The compounding problem is that an increase in the case load (WIP) means an increase in the throughput time and therefore a decrease in the throughput rate (λ). In a bank there is a clearer distinction between WIP and throughput time. Remember that WIP is the number of customers in line and throughput time is the amount of time at the teller’s window. It makes intuitive sense that whether there are 2 people or 100 in line behind the customer at the window, the time it takes the teller to help the customer at the window is the same. Not so for the court, the number of open cases (WIP) directly impacts how much time it takes to adjudicate a case. Every case will require several court appearances, deliberation time from the judge, processing time for the clerks, etc. Because there are only so many hours in the day, the more cases there are the more days each case will need to be spread over to process it from beginning to end.

This is the utilization problem. As the percent of a system’s maximum resources being used increases, the throughput time increases on a logarithmic scale. In other words, the closer the courts are to maximum capacity the longer the throughput time and the slower the throughput rate. The number of open cases (WIP) going up makes the throughput rate (λ) go down, and the logarithmic nature of the relationship means that the closer the courts are to maximum capacity even small increases in the case load will have huge impacts on the throughput rate.
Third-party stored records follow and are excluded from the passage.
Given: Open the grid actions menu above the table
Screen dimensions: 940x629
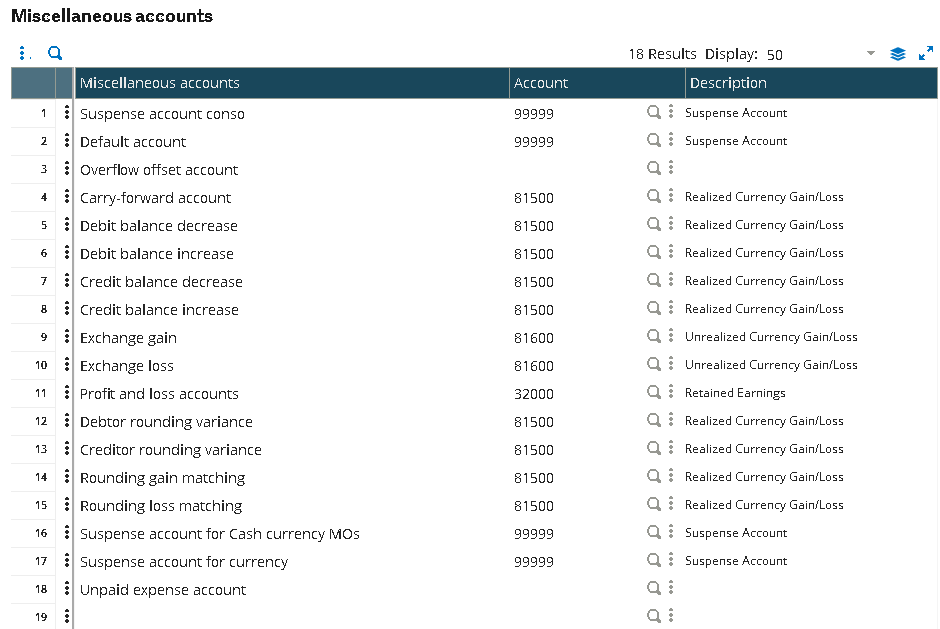Looking at the screenshot, I should (22, 53).
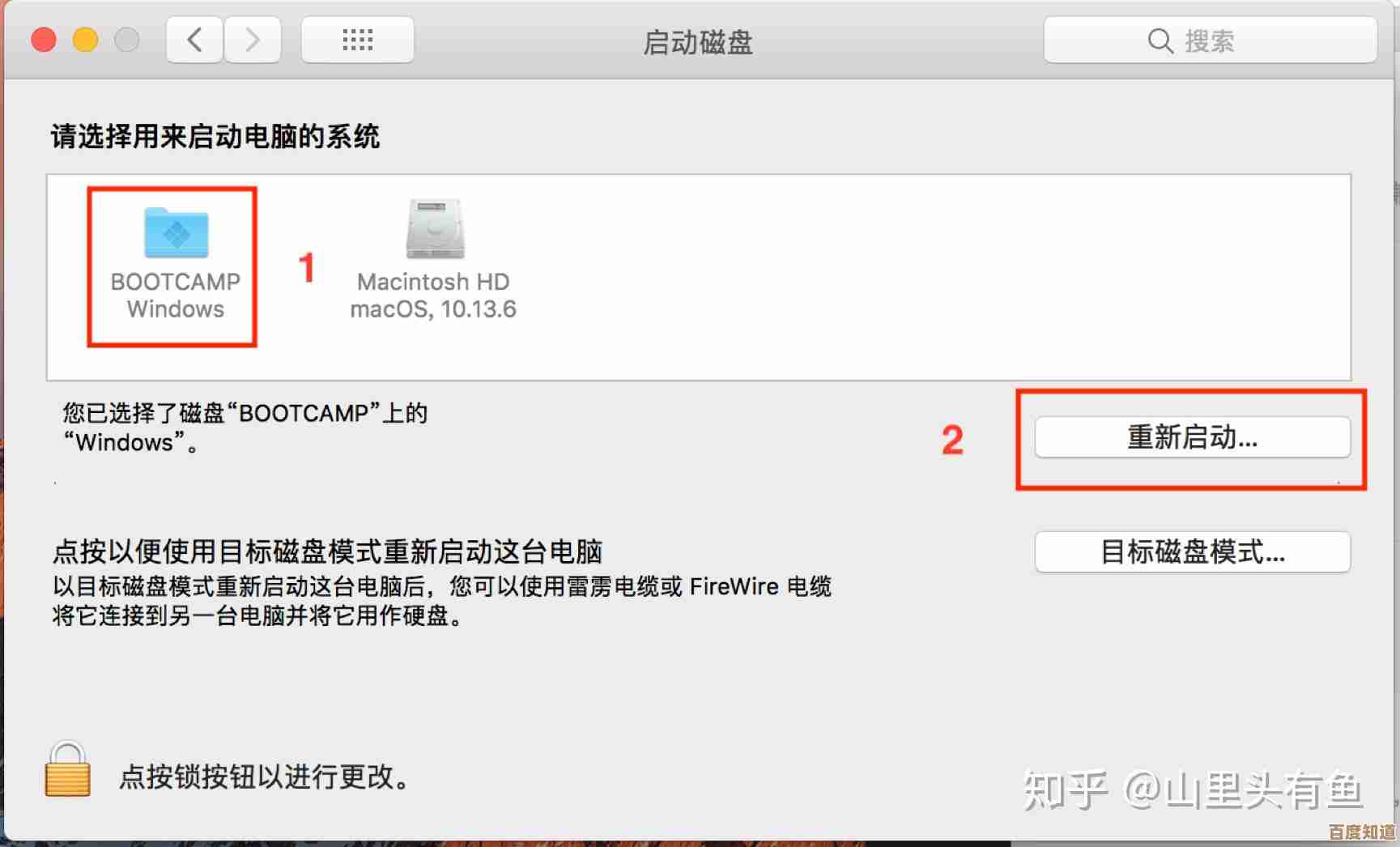Click the disabled gray zoom window button

click(126, 40)
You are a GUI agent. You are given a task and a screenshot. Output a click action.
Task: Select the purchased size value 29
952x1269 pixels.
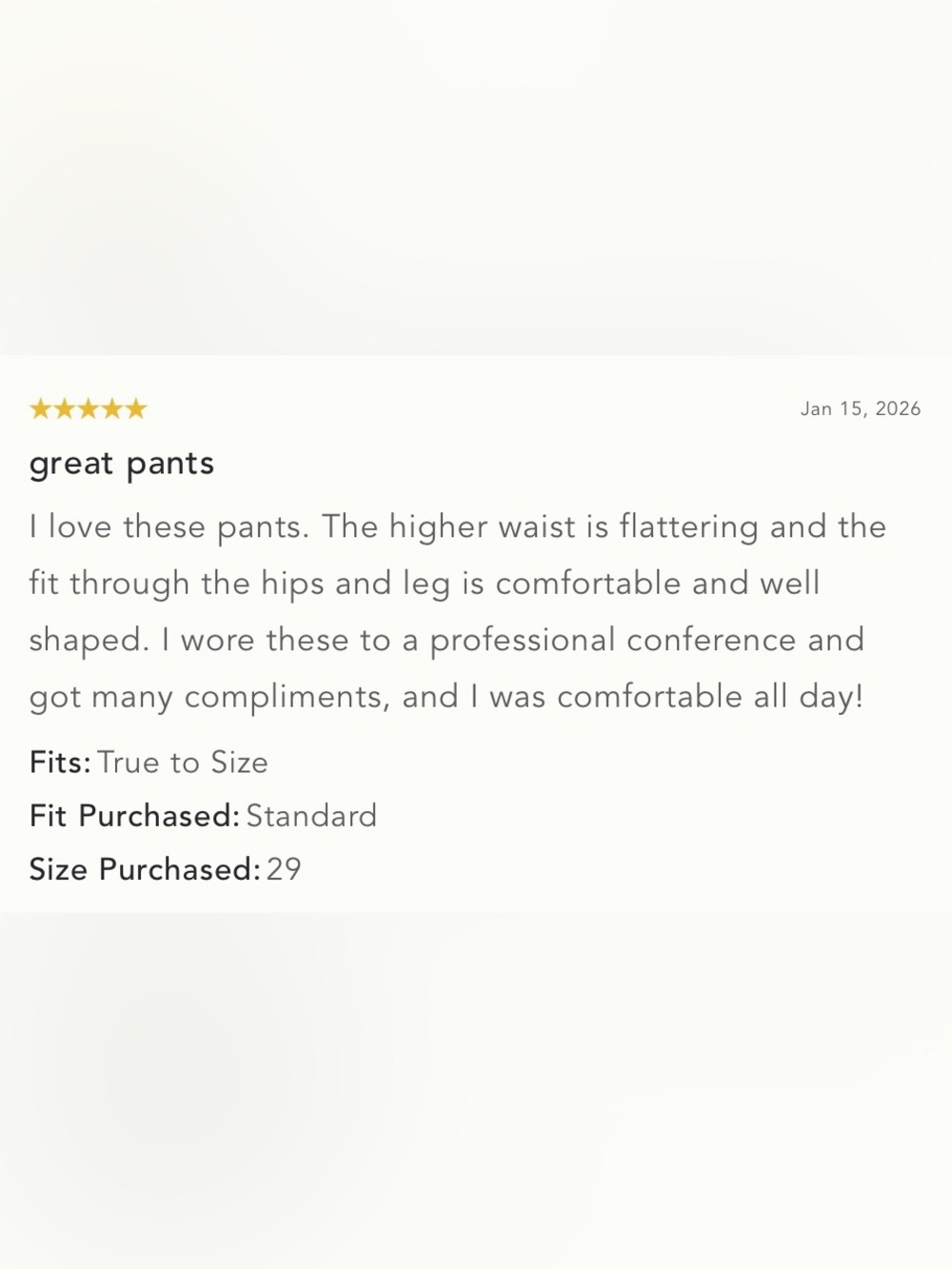pos(284,869)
This creates a feedback loop that could quickly spiral the courts to gridlock. More open cases (WIP) means a lower throughput rate (λ). A lower throughput rate (λ) means fewer cases are removed from the court’s docket and the number of open cases (WIP) will grow even higher; which will lower the throughput rate (λ) further, and the closer the courts are to maximum capacity, the more impact any extra cases have on the throughput rate. Also remember that apart from λ growing WIP through this feedback loop, more cases are being added all the time, likely at an increased rate due to the unprecedented stresses of COVID-19.

Finally, back to Little’s Law: W=WIP/λ. The average time a case spends in the system (W) is determined by the number of open cases (WIP) divided by the throughput rate (λ). The number of open cases is increasing while the courts are shut down and COVID-19 is creating a host of new litigation. This will drive down the throughput rate, which will drive up the open cases faster and faster in a utilization feedback loop. The math is clear, when the numerator grows and a denominator shrinks, the quotient gets bigger. The quotient here is the amount of time it will take for the courts to resolve a case.

Attorneys can shorten the time frame and help their clients by using this calm before the storm wisely. Any part of a case timeline that can be completed now, should be completed now. When the courts do resume business, litigants will want to be as close to the front of the line as possible, because the line is growing longer, and it is moving slower. Little’s Law tells us it is only going to get worse.